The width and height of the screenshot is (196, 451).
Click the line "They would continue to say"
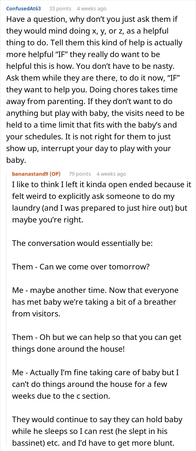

--

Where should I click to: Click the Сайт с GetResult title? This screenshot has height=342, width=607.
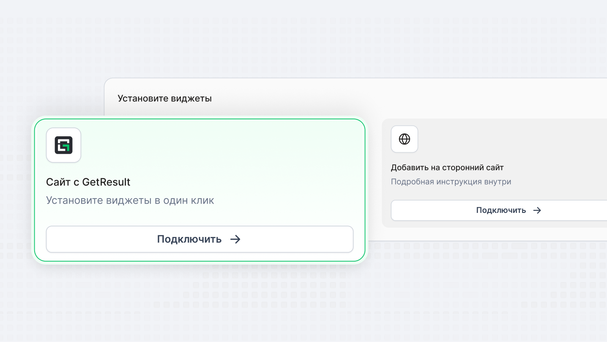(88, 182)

==

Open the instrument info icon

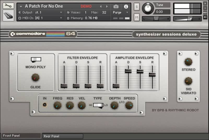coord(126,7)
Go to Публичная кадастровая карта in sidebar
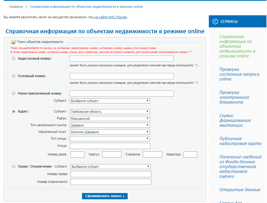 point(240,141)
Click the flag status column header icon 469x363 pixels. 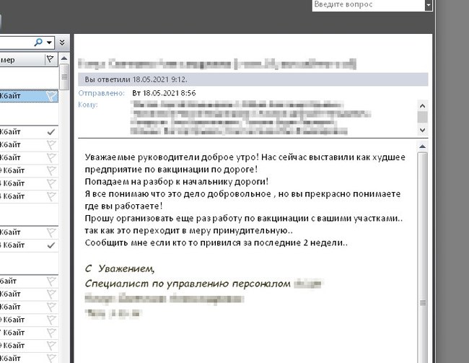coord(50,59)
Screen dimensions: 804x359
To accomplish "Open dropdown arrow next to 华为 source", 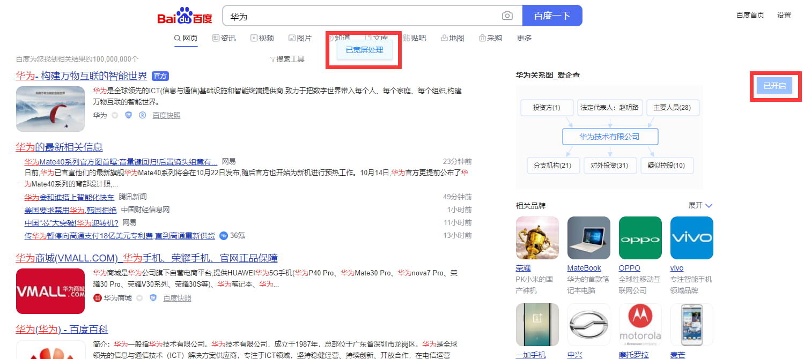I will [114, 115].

WORK ITEM - Using only the entries above, output the line with "The width and", the line with "Click the line", and all lines between them, exactly as they stand.

REPLY -
The width and height of the screenshot is (196, 451).
Click the line "They would continue to say"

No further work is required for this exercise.